Lucie posa sa main sur l’épaule de Mona.
— Si tu ne le sens pas, on peut rentrer. On trouvera une autre solution.
Soudain, trois coups contre la vitre. Les deux filles sursautèrent. L’homme leur fit signe d’ouvrir la fenêtre.
— Que faites-vous là ?
Pris d’un courage soudain, Lucie rétorqua :
— Et vous alors ?
L’homme sortit sa plaque de police.
— Officier Laurent. Je répète ma question : que faites-vous ici ?
Lucie paniquée se tourna vers Mona.
— Nous avons peut-être des infos, répondit-elle.
Le visage de l’officier remplaça sa lassitude par de l’attention.
— Soyez plus clair.
— Je… Enfin… balbutia Mona.
— Elle a vu la petite, coupa Lucie.
Mona aurait pu entendre le bond que venait de produire le cœur de l’agent avant que Lucie n’ajoute :
— Elle a eu une apparition.
Laurent grimaça.
— Vous vous croyez drôle ? Vous savez que des personnes souffrent de cette histoire tandis que d’autres essaye de les aider. Déguerpissez immédiatement.

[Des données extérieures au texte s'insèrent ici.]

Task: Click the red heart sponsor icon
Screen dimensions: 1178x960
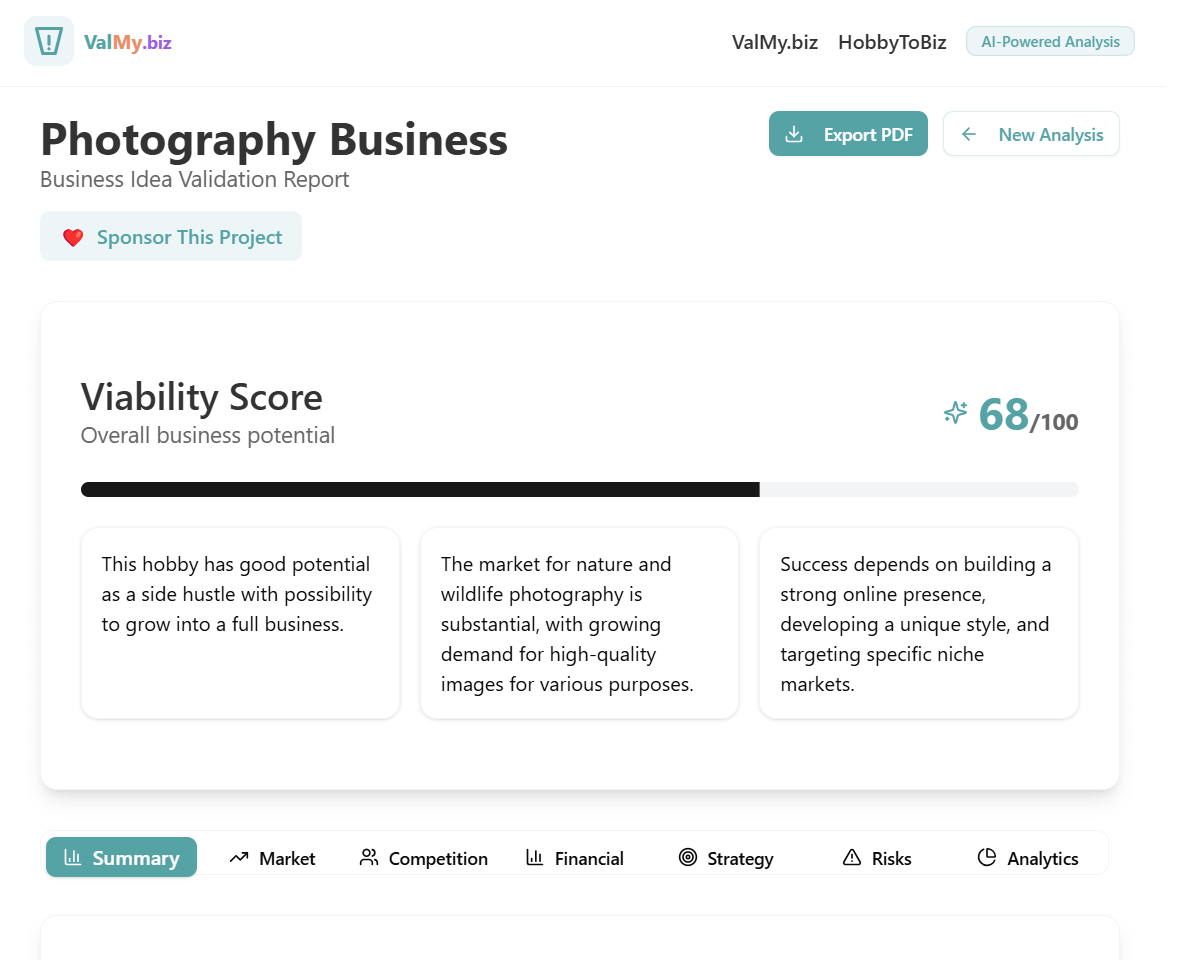Action: click(73, 237)
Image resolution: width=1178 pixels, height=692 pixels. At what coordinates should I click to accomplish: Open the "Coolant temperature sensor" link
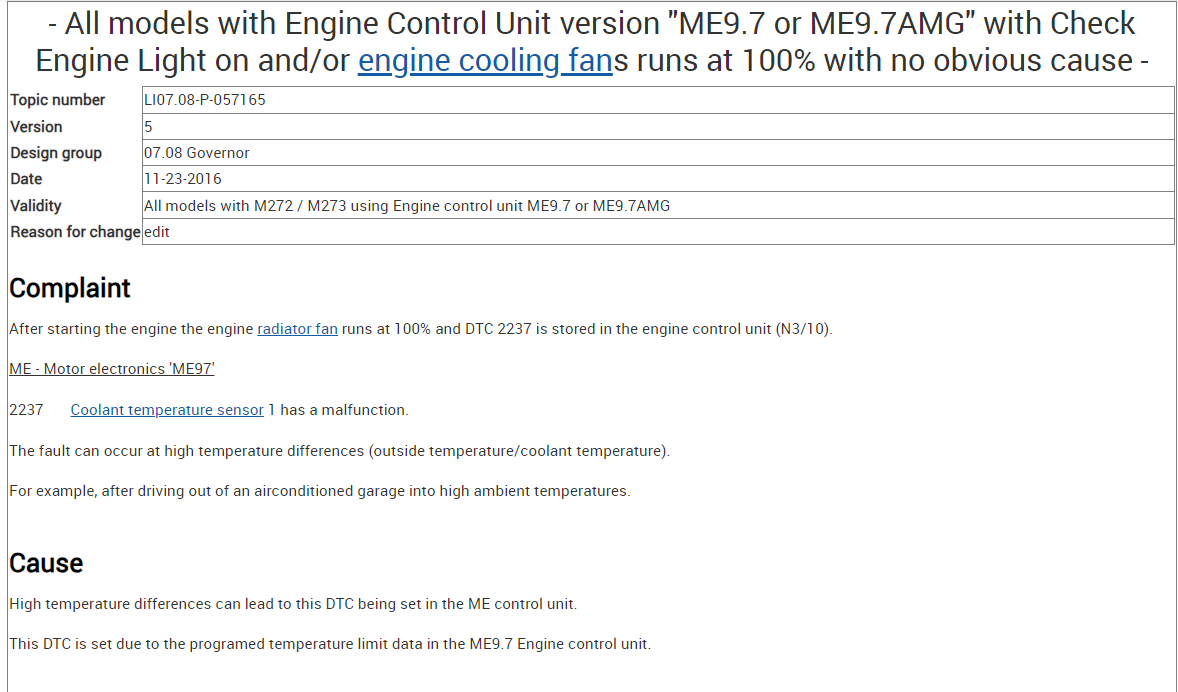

L’officier s’éloigna de la fenêtre. La clé entre les mains, un simple tour et Mona partait pour ne jamais revenir. Ce fut la poignée que sa main rencontra.
— Attendez !
Mona se plaça devant le policier.
— Je ne demande rien. Je veux juste aider. Je ne veux pas d’argent, pas de reconnaissance. Laissez-moi juste le temps de vous expliquer.
— Il y a un café plus bas dans la rue et une boulangerie à côté. Si vous me payez un café long et un croissant et je veux bien vous écouter.
Elle fit signe à Lucie de la suivre.
Le café était presque vide. Des habitués lisaient le journal ou regardaient la télé. Certain même discutaient. Au comptoir, l’un d’entre eux fixait une pile de ticket à gratter. Mona et Lucie faisaient face à l’officier Laurent. C’était un homme, dans la quarantaine, brun. Il y avait quelque chose de lasse dans sa posture.
— Alors, racontez-moi.
Mona expliqua toute la situation. Ses multiples rencontres avec la fillette jusqu’à la course effrénée au travers de la forêt.
— Je vous promets que j’ignorais tout de cette histoire avant qu’Élodie ne me montre l’affiche. Je n’essaye pas de profiter d’une quelconque faiblesse, je veux seulement aider, conclut Mona.
Elle attendait la réponse de l’agent, car son regard demeurait inexpressif. Un raclement de gorge gras coupa le blanc. L’homme au comptoir s’étirait, suite à son étude scrupuleuse de ses tickets à gratter. Il les tapota contre le bois, puis recommença à les observer un par un.
— Tu m’as l’air sincère.
— Je le suis, coupa Mona.
L’agent bût une gorgée de café.
— D’après toi, pourquoi as-tu ces visions ?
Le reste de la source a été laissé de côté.